対話の限界と、その先にある新しい民主主義@『一般意志2.0』

東浩紀氏の新著『一般意志2.0』を読みました。
本書は、18世紀の思想家ジャン=ジャック・ルソーが提唱した「一般意志」を、現代の情報社会を背景に再解釈(二次創作)し、民主主義の新たな可能性を問い直した意欲作です。頭の整理のため、要点をまとめておきます。

「夢」の序文

グーグルやツイッターからルソーを読み替え、「一般意志」の新しい定義に迫る。
そして、そのはてに、熟議もなければ選挙もない、政局も談合もない、そもそも有権者たちが不必要なコミュニケーションを行わない、非人格的な、欲望の集約だけが粛々と行われる「もうひとつの民主主義」の可能性を説く。
(序文より)


選挙でわれわれの代表者を選ぶこと、十分な熟議・コミュニケーションによって他者と折り合いをつけること。現代の民主主義における常識、あるいは理想とされる要素が不要になる未来。そんな可能性を巡って、物語は展開していきます。

「一般意志」とはなにか

著者によれば「ルソーの考えたこと」とは、以下のようなものだと言います。

  • 人々の間で社会契約が結ばれ、社会(共同体)ができる。その結果として、個人の意志の集合体「一般意志」が生まれる。共同体の主権者はこの一般意志である。市民は一般意志に絶対に従わなくてはならない。
  • 政府は一般意志を執行するために権力を与えられた暫定な機関にすぎない。だから、人民はいつでもその首をすげかえることができる。
  • 一般意志とは別に「全体意志」が存在する。全体意志は所謂世論のことである。人々の意見表明、コミュニケーションによる合意によって形成される。
  • 一般意志とは、人々の無意識を集めたような概念で、一定数の人間がいれば、いかなるコミュニケーションがなくても、勝手に存在してしまう「モノ」である。したがって、世論とは決定的に異なる。
  • 一般意志(一般化された意志)と全体意志(みんなの意志)、いずれも複数の個人の意志「特殊意志」の集合である点は変わらないが、前者が決して誤らないのに対して、後者はしばしば誤ることがある。


このあまりに抽象的な概念ゆえに、一般意志は現在まで正しく理解されて来なかった。一般意志とはあくまでも民主主義における理念・努力目標だとされ、いかに全体意志を一般意志という「理想」に近づけるかを作り上げるかということに腐心してきた。それが民主主義の歴史であり、そのためごく当然に、丁寧なコミュニケーション(熟議)による合意形成が重要だと考えられてきた。


でもその解釈は間違っていたのではないか。ルソーが『社会契約論』を発表してから今日まで、一般意志とは実際には存在しない神秘的な概念だとされ、まともに検証されてこなかった。一方で、現代の情報技術の急速な進化によって、「無意識の可視化」*1は実現されつつあるのではないか。そしてそれこそが、ルソーの提唱した一般意志なるものに相当するのではないか。
そのように考えたとき、現代の感覚で翻訳すれば、一般意志とは、情報環境に刻まれた行為と欲望の履歴(データベース)のことである。


これが東氏の主張です。

「諦め」の先にある未来

情報技術によって可視化された人々の無意識。それを政治、社会の意思決定の場でも積極的に利用すべきだと著者は言います。

════════════════════

課題の指示 »
1 – 『一般意志2.0』を紹介した本文では、一般意志を現代の感覚で翻訳すると何になると述べていますか。
2 – 『一般意志2.0』を紹介した本文を、最後の文の続きから書き進めてください。
このあとに続く資料は、『一般意志2.0』を紹介した本文とは別のものです。

提供資料 »
════════════════════

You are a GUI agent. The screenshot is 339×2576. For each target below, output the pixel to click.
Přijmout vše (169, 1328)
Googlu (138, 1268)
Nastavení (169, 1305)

════════════════════

課題の解答 »
1 – 情報環境に刻まれた行為と欲望の履歴(データベース)のことです。

2 –
情報技術の発達・グローバル化で複雑になり過ぎた僕たちの社会は、「議論の落としどころを探れない他者」で溢れている。そのこともまた明らかになっています。民主主義を考える時、僕たちはごく常識的に、対話による相互理解がともかく大事だと考えています(対話の重要性に関しては、以前ブログにも書きました )。

しかしながら、これまでの民主主義が「理想」としてきたような社会――人々がみな普遍的な価値観を共有し、理性的で「規範的なコミュニケーション」を心がけるような、そんな理想的な民主主義の空間、政治的コミュニケーション。そんなものは到底実現できないのではないか?


またそうした理想を目指せば、おのずと各個人が関われる領域は狭くなり、ハードルは極端に高くなってしまいます。ある場面/ある分野では選良・優秀な専門家であったとしても、また別の場面では大衆である、という二面性を誰しも持っているわけです。「非当事者や不勉強な者(シロウト)は無責任に口出しするな」という規範が強化されていくほどに、個別の政策議論は閉鎖的になりがちだし、どんなに個別の議論が充実したとしても、社会全体の中での優先順位をどうするのかという問題が残ります。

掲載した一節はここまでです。